C'est un «choc vagal» que le ministre des Transports, Sylvain Gaudreault, a eu en constatant l'ampleur des extras toujours facturés sur les grands chantiers du Québec. Pour y remédier, il prend les grands moyens, a appris La Presse. Il commandera très bientôt une vérification externe pour examiner tous les coûts additionnels exigés dans la dernière année à son ministère.

Selon une compilation de La Presse, plus de 30 millions de dollars en extras ont été facturés au ministère des Transports (MTQ) dans les huit premiers mois de l'année 2012-2013.

La décision a été prise hier. La firme n'a pas encore été sélectionnée. Son mandat s'appliquera aussi aux coûts additionnels exigés depuis avril 2012 à la Société immobilière du Québec, au Centre de services partagés du Québec et à Infrastructure Québec.
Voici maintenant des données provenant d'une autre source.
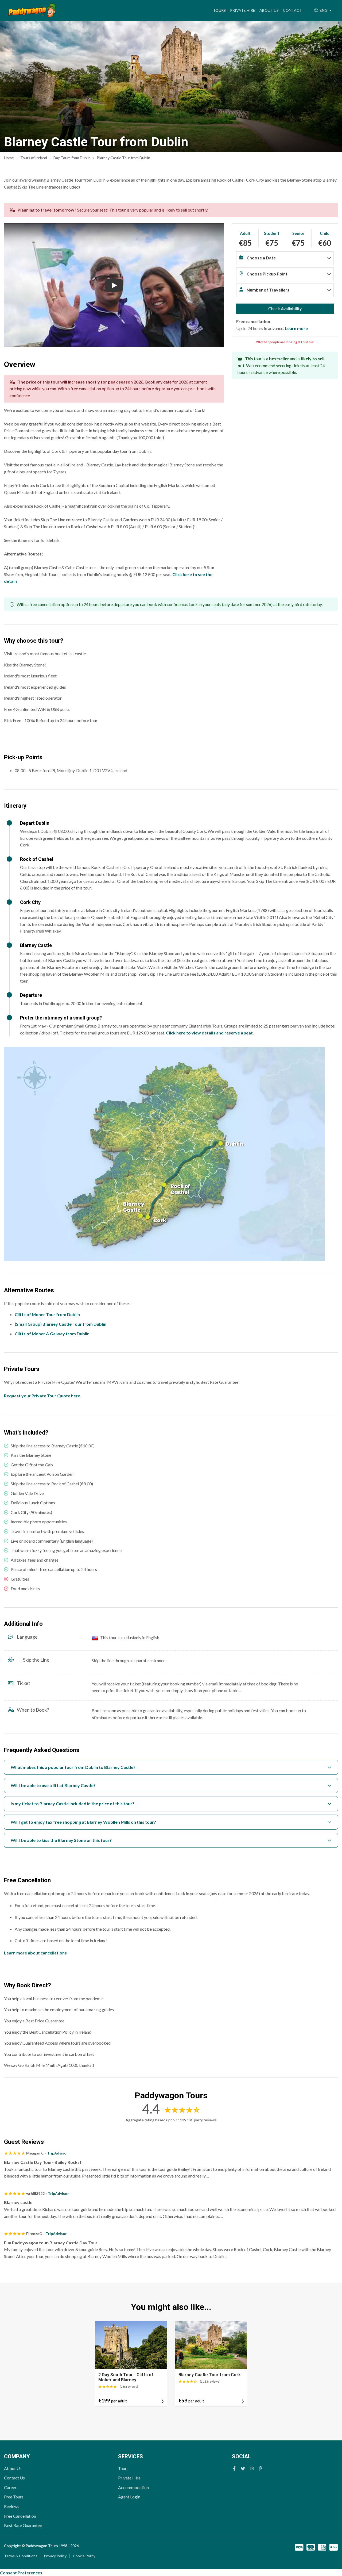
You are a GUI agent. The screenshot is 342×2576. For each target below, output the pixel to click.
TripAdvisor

On pourrait élargir le mandat en cours de route pour remonter plus loin dans le passé.

M. Gaudreault espère recevoir le rapport d'ici quelques mois. «Il n'est pas exclu qu'on fasse par la suite des recours pour récupérer de l'argent, s'il s'avère que des procédures ont été viciées», annonce-t-il.

Le ministre dit avoir «halluciné» en apprenant que, le 20 septembre, quelques heures après sa nomination, son ministère a accordé un extra de 2,5 millions de dollars à Louisbourg SBC, alors liée à Tony Accurso, pour un contrat d'une valeur initiale de 4,6 millions. En se préparant pour l'étude des crédits dans les dernières semaines, il dit avoir pris connaissance de tous les «coûts additionnels» accordés par son ministère. «Ça m'a jeté à terre», raconte-t-il.

Dans la description des motifs, on justifie souvent la demande en invoquant des «contrôles additionnels», la «surveillance additionnelle» ou la «modification au concept initial». Les demandes sont souvent faites par des entreprises de génie-conseil comme Genivar, Roche, Dessau, Cima+ et BPR.

Manque d'expertise

M. Gaudreault regrette que le ministère des Transports ne soit pas toujours outillé pour savoir quelles demandes sont justifiées et lesquelles pourraient être liées aux pratiques mises en lumière à la commission Charbonneau. Le rapport de l'Unité anticollusion a lui aussi déploré la perte d'expertise au MTQ, qui le rend vulnérable aux extras non justifiés.

«Je veux un oeil externe sur les coûts additionnels accordés. Il faut savoir ce qui est justifié et ce qui aurait pu être prévu pour évaluer les futurs budgets des routes. Si j'annonce une route pour un montant précis, il faut que ça coûte ça. Désormais, on va dire ce qu'on fait, et on va faire ce qu'on dit.»

M. Gaudreault avoue que le Ministère a actuellement une certaine «impuissance». «Quand on parle de surveillance additionnelle, c'est pour moi un argument de plus en faveur de la création d'une agence des transports qui permettrait de rebâtir l'expertise dans l'État.»